Here’s the logic of posterior predictive tests: if data simulated from our posterior predictive distribution is able to reproduce a specific aspect of the original data, then the model might be doing something right. And if there are systematic failures in our model’s ability to predict the data, then the model must be doing something wrong.
Remember the warnings from last lesson:
The goal when evaluating your model is not to test the truth of the model’s assumptions. Our model’s assumptions can never be exactly right and are not the true data generating process. Failure to prove that our model false is a failure of our imagination, not a success of our model. Additionally, a model doesn’t have to be true in order to produce precise and useful inference. Models are information processing machines, and there are parts of information that cannot be easily represented by framing our problem in terms of the truth of our assumptions.
Instead, our objective should be to test the model’s adequacy for some purpose. What are we trying to learn? This means asking and answering more questions than those originally used to construct our model. Think about what you know as a domain expert and compare it to your model; if there is a conflict you should update your model (likelihood and/or prior) to better reflect your domain knowledge. It is hard to give general advice on model evaluation as there are lots of different contexts for evaluating the adequacy of a model – prediction, comprehension, measurement, and persuasion. These are inherently scientific questions, not statistical questions. As I said earlier, robot’s can’t do this step for you.
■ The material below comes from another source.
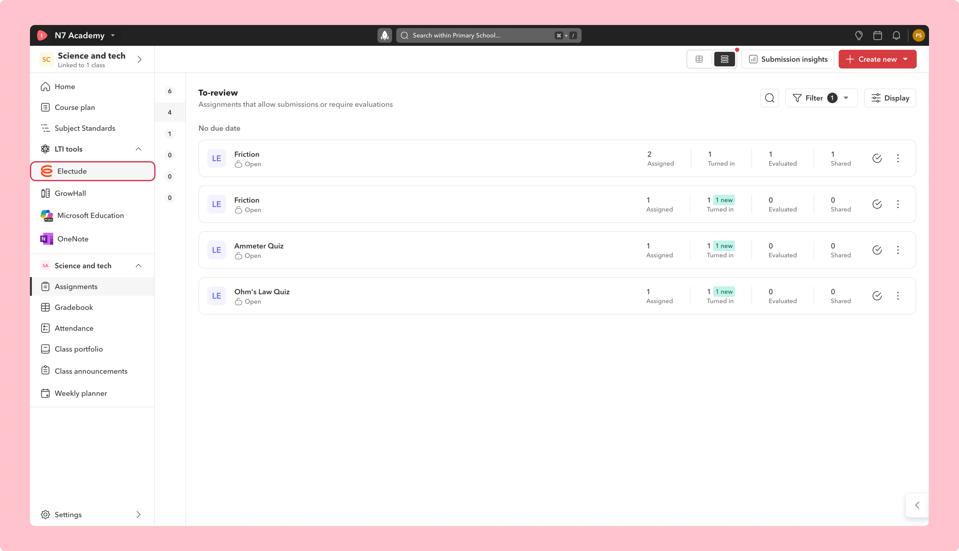Mark the first Friction assignment complete
This screenshot has height=551, width=959.
tap(877, 158)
Here’s are a few example posterior predictive tests:
# summarize the original data
d_sum <- d %>%
group_by(taxon) %>%
dplyr::summarize(mean = mean(size_log),
sd = sd(size_log),
iqr = IQR(size_log)) %>% # lots of options, none is best
gather(key, value, mean, sd, iqr) %>%
mutate(key = recode(key,
mean = 'Mean',
sd = 'Std Dev',
iqr = 'Inter Quart Range'),
taxon = recode(taxon,
Biv = 'Bivalvia',
Bra = 'Brachiopoda'))
d %>%
add_predicted_draws(model = m_2,
n = 100) %>% # calculate from n PPD draws
group_by(taxon, .draw) %>%
dplyr::summarize(mean = mean(.prediction),
sd = sd(.prediction),
iqr = IQR(.prediction)) %>%
ungroup() %>%
gather(key, value, mean, sd, iqr) %>%
mutate(key = recode(key,
mean = 'Mean',
sd = 'Std Dev',
iqr = 'Inter Quart Range'),
taxon = recode(taxon,
Biv = 'Bivalvia',
Bra = 'Brachiopoda')) %>%
ggplot(aes(x = value)) +
geom_density(fill = 'grey80',
colour = NA) +
geom_vline(data = d_sum,
mapping = aes(xintercept = value),
size = 1.5,
colour = 'grey20') +
facet_grid(taxon ~ key, scales = 'free', switch = 'y') +
scale_y_continuous(NULL, breaks = NULL) +
labs(x = '<stat> log valve length')
Where does our model do well? Where does our model do poorly? Why? How could we modify our model to overcome these failures?
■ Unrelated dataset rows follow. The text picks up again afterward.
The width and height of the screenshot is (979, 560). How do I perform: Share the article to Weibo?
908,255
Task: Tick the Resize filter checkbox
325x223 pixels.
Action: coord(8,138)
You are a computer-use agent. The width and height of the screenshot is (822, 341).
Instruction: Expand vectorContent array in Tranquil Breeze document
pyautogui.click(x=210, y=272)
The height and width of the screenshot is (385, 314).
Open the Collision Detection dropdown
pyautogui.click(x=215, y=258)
Even though it should be obvious and mandatory to do go through with and report an extended posterior predictive checking process, it is relatively rare in macroevolutionary biology and paleobiology. Indeed, so rare that posterior predictive checking, if done creatively and well, can get you a paper: Example 1, Example 2, Example 3.
3.6 Summary
To review, this lesson was an exercise in developing, communicating, and summarizing a Bayesian model – specifically, a linear regression model. We’ve slowly developed a linear regression model by expanding a Gaussian distribution to include the effects of predictor information, beginning with writing out the symbolic representation of a statistical model, and ending with implementing our model using functions from brms. Using out fitted model, we explored multiple ways of representing and visualizing the posterior distributions of the parameters as well as the posterior preidctive distribution. We briefly covered the difference between fitted predictions and the posterior predictive distribution. Finally, we discussed the concept of posterior predictive tests.